Start of MATERIALS PROVIDED
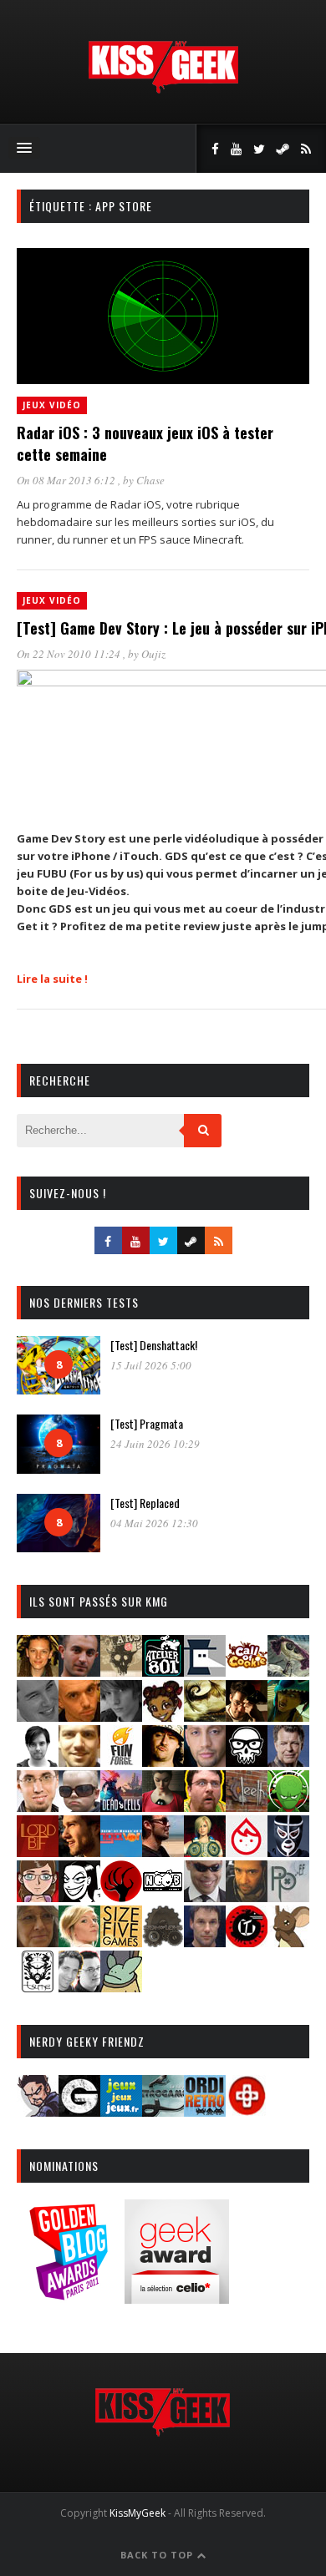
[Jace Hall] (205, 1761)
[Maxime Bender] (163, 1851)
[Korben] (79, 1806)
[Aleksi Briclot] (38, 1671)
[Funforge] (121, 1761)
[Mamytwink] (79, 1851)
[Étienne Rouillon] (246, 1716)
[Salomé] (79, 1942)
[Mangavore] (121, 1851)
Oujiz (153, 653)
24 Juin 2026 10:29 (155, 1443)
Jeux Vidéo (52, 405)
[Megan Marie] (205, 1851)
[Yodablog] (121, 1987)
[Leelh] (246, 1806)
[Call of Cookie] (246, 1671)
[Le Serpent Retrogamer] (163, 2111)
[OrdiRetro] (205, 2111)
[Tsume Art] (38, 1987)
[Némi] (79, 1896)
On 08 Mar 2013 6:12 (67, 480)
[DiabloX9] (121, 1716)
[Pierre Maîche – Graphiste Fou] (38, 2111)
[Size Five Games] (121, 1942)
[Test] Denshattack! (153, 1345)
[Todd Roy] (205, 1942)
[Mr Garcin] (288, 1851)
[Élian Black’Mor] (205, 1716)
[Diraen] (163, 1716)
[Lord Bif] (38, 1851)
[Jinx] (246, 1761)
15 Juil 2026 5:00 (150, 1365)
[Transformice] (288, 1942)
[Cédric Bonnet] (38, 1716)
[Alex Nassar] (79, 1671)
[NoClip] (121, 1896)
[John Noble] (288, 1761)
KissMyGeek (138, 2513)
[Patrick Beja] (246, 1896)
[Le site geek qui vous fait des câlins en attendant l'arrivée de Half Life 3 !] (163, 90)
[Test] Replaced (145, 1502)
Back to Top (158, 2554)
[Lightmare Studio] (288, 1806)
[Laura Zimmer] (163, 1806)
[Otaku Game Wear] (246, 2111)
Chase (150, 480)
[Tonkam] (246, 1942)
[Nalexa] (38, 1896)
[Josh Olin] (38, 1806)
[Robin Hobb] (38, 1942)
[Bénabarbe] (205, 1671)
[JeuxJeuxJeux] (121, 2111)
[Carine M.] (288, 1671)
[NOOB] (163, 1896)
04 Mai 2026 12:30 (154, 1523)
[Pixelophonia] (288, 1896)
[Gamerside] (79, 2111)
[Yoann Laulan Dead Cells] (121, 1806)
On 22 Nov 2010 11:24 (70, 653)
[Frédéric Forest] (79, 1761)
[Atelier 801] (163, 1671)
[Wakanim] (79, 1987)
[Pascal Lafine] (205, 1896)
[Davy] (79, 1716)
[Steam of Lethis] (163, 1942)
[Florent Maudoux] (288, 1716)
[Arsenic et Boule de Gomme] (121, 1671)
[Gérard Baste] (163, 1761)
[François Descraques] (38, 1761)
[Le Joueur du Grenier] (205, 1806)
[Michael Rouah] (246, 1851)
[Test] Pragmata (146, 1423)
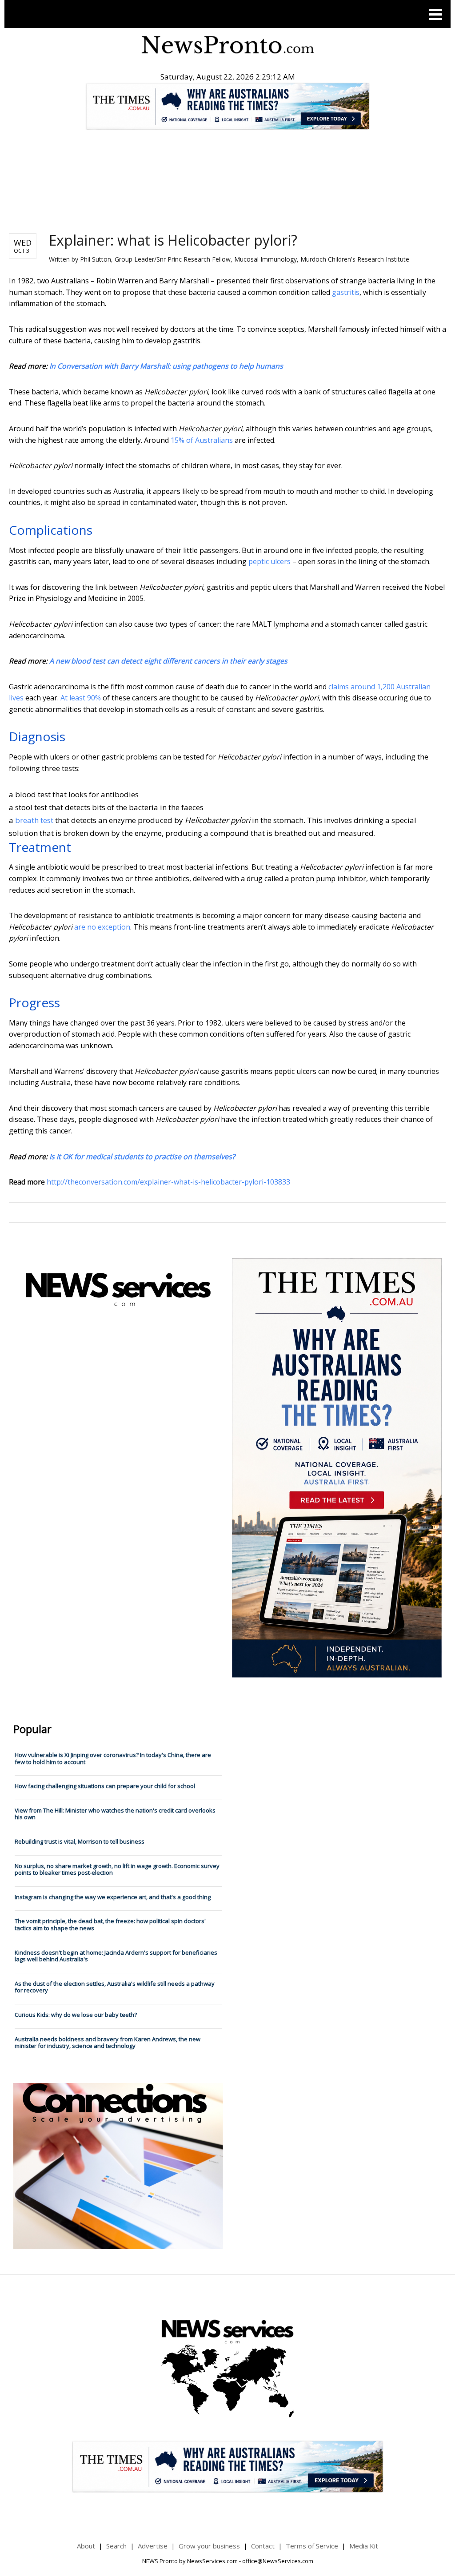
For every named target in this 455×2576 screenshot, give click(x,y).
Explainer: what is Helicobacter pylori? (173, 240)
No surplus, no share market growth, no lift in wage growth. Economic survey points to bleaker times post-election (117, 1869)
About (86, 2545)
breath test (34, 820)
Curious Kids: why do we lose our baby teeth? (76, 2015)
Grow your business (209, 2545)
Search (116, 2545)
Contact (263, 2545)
End of MATERIALS PROVIDED
TASK ITEM =>
Each entry above should be written out again exactly, without its pictures.

RESPONSE AREA =>
[Jace Hall] (205, 1761)
[Maxime Bender] (163, 1851)
[Korben] (79, 1806)
[Aleksi Briclot] (38, 1671)
[Funforge] (121, 1761)
[Mamytwink] (79, 1851)
[Étienne Rouillon] (246, 1716)
[Salomé] (79, 1942)
[Mangavore] (121, 1851)
Oujiz (153, 653)
24 Juin 2026 10:29 (155, 1443)
Jeux Vidéo (52, 405)
[Megan Marie] (205, 1851)
[Yodablog] (121, 1987)
[Leelh] (246, 1806)
[Call of Cookie] (246, 1671)
[Le Serpent Retrogamer] (163, 2111)
[OrdiRetro] (205, 2111)
[Tsume Art] (38, 1987)
[Némi] (79, 1896)
On 08 Mar 2013 6:12 (67, 480)
[DiabloX9] (121, 1716)
[Pierre Maîche – Graphiste Fou] (38, 2111)
[Size Five Games] (121, 1942)
[Test] Denshattack! (153, 1345)
[Todd Roy] (205, 1942)
[Mr Garcin] (288, 1851)
[Élian Black’Mor] (205, 1716)
[Diraen] (163, 1716)
[Lord Bif] (38, 1851)
[Jinx] (246, 1761)
15 Juil 2026 5:00 (150, 1365)
[Transformice] (288, 1942)
[Cédric Bonnet] (38, 1716)
[Alex Nassar] (79, 1671)
[NoClip] (121, 1896)
[John Noble] (288, 1761)
KissMyGeek (138, 2513)
[Patrick Beja] (246, 1896)
[Le site geek qui vous fait des câlins en attendant l'arrivée de Half Life 3 !] (163, 90)
[Test] Replaced (145, 1502)
Back to Top (158, 2554)
[Lightmare Studio] (288, 1806)
[Laura Zimmer] (163, 1806)
[Otaku Game Wear] (246, 2111)
Chase (150, 480)
[Tonkam] (246, 1942)
[Nalexa] (38, 1896)
[Josh Olin] (38, 1806)
[Robin Hobb] (38, 1942)
[Bénabarbe] (205, 1671)
[JeuxJeuxJeux] (121, 2111)
[Carine M.] (288, 1671)
[NOOB] (163, 1896)
04 Mai 2026 12:30 (154, 1523)
[Pixelophonia] (288, 1896)
[Gamerside] (79, 2111)
[Yoann Laulan Dead Cells] (121, 1806)
On 22 Nov 2010 11:24 (70, 653)
[Frédéric Forest] (79, 1761)
[Atelier 801] (163, 1671)
[Wakanim] (79, 1987)
[Pascal Lafine] (205, 1896)
[Davy] (79, 1716)
[Steam of Lethis] (163, 1942)
[Florent Maudoux] (288, 1716)
[Arsenic et Boule de Gomme] (121, 1671)
[Gérard Baste] (163, 1761)
[François Descraques] (38, 1761)
[Le Joueur du Grenier] (205, 1806)
[Michael Rouah] (246, 1851)
[Test] Pragmata (146, 1423)
For every named target in this 455×2576 screenshot, give click(x,y).
Explainer: what is Helicobacter pylori? (173, 240)
No surplus, no share market growth, no lift in wage growth. Economic survey points to bleaker times post-election (117, 1869)
About (86, 2545)
breath test (34, 820)
Curious Kids: why do we lose our baby teeth? (76, 2015)
Grow your business (209, 2545)
Search (116, 2545)
Contact (263, 2545)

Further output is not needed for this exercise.